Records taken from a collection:
::::::
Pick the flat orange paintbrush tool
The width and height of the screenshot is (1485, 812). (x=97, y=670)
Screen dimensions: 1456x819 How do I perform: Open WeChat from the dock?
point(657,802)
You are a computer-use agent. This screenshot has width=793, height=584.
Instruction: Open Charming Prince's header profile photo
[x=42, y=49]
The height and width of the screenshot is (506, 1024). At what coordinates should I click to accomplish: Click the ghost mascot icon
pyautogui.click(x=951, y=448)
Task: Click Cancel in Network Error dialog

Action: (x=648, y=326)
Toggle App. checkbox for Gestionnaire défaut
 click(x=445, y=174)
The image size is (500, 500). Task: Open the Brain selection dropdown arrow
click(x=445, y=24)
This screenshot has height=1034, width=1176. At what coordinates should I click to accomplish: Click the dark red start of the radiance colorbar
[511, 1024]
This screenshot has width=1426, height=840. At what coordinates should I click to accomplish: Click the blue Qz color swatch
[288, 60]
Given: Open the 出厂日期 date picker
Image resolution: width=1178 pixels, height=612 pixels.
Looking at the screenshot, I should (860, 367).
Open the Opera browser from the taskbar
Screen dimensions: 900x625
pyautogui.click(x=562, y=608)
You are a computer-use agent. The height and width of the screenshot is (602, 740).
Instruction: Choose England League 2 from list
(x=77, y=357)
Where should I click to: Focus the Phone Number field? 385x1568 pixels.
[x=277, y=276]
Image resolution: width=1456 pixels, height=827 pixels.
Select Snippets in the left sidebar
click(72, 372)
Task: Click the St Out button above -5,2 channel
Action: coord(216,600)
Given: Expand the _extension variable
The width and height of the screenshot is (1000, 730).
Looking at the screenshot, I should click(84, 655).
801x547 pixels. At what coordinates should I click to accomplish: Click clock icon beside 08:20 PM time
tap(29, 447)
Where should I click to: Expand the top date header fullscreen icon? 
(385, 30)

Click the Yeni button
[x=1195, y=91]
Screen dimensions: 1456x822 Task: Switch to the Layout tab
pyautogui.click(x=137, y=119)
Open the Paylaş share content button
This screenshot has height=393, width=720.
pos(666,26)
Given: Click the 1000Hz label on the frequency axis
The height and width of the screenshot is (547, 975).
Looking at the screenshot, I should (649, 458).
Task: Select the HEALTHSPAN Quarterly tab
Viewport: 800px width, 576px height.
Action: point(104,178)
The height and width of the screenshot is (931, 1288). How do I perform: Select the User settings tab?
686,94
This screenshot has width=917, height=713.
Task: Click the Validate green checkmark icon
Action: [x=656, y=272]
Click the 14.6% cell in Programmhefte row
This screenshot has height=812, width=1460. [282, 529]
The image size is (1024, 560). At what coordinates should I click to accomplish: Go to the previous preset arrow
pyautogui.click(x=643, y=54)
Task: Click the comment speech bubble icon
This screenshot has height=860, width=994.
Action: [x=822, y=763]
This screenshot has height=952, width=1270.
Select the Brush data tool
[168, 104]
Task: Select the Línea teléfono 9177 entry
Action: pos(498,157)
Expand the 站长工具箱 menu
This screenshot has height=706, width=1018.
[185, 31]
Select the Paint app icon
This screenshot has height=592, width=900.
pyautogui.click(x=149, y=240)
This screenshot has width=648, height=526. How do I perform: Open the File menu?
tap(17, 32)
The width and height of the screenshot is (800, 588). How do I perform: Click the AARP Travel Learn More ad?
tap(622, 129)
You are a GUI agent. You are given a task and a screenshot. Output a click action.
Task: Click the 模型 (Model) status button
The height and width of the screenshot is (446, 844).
::::::
_EXERCISE BRIEF_. Duplicate every item above word for word, changing nothing.

_RESPONSE TO THE EXERCISE_.
Pick the flat orange paintbrush tool
The width and height of the screenshot is (1485, 812). (x=97, y=670)
Screen dimensions: 1456x819 How do I perform: Open WeChat from the dock?
point(657,802)
You are a computer-use agent. This screenshot has width=793, height=584.
Instruction: Open Charming Prince's header profile photo
[x=42, y=49]
The height and width of the screenshot is (506, 1024). At what coordinates should I click to accomplish: Click the ghost mascot icon
pyautogui.click(x=951, y=448)
Task: Click Cancel in Network Error dialog

Action: (x=648, y=326)
Toggle App. checkbox for Gestionnaire défaut
 click(x=445, y=174)
The image size is (500, 500). Task: Open the Brain selection dropdown arrow
click(x=445, y=24)
This screenshot has height=1034, width=1176. At what coordinates should I click to accomplish: Click the dark red start of the radiance colorbar
[511, 1024]
This screenshot has width=1426, height=840. At what coordinates should I click to accomplish: Click the blue Qz color swatch
[288, 60]
Given: Open the 出厂日期 date picker
Image resolution: width=1178 pixels, height=612 pixels.
Looking at the screenshot, I should (860, 367).
Open the Opera browser from the taskbar
Screen dimensions: 900x625
pyautogui.click(x=562, y=608)
You are a computer-use agent. The height and width of the screenshot is (602, 740).
Instruction: Choose England League 2 from list
(x=77, y=357)
Where should I click to: Focus the Phone Number field? 385x1568 pixels.
[x=277, y=276]
Image resolution: width=1456 pixels, height=827 pixels.
Select Snippets in the left sidebar
click(72, 372)
Task: Click the St Out button above -5,2 channel
Action: coord(216,600)
Given: Expand the _extension variable
The width and height of the screenshot is (1000, 730).
Looking at the screenshot, I should click(84, 655).
801x547 pixels. At what coordinates should I click to accomplish: Click clock icon beside 08:20 PM time
tap(29, 447)
Where should I click to: Expand the top date header fullscreen icon? 
(385, 30)

Click the Yeni button
[x=1195, y=91]
Screen dimensions: 1456x822 Task: Switch to the Layout tab
pyautogui.click(x=137, y=119)
Open the Paylaş share content button
This screenshot has height=393, width=720.
pos(666,26)
Given: Click the 1000Hz label on the frequency axis
The height and width of the screenshot is (547, 975).
Looking at the screenshot, I should (649, 458).
Task: Select the HEALTHSPAN Quarterly tab
Viewport: 800px width, 576px height.
Action: point(104,178)
The height and width of the screenshot is (931, 1288). How do I perform: Select the User settings tab?
686,94
This screenshot has width=917, height=713.
Task: Click the Validate green checkmark icon
Action: [x=656, y=272]
Click the 14.6% cell in Programmhefte row
This screenshot has height=812, width=1460. [282, 529]
The image size is (1024, 560). At what coordinates should I click to accomplish: Go to the previous preset arrow
pyautogui.click(x=643, y=54)
Task: Click the comment speech bubble icon
This screenshot has height=860, width=994.
Action: [x=822, y=763]
This screenshot has height=952, width=1270.
Select the Brush data tool
[168, 104]
Task: Select the Línea teléfono 9177 entry
Action: pos(498,157)
Expand the 站长工具箱 menu
This screenshot has height=706, width=1018.
[185, 31]
Select the Paint app icon
This screenshot has height=592, width=900.
pyautogui.click(x=149, y=240)
This screenshot has width=648, height=526. How do I perform: Open the File menu?
tap(17, 32)
The width and height of the screenshot is (800, 588). How do I perform: Click the AARP Travel Learn More ad?
tap(622, 129)
You are a GUI agent. You are given a task and a screenshot. Output a click action.
Task: Click the 模型 (Model) status button
The height and width of the screenshot is (446, 844).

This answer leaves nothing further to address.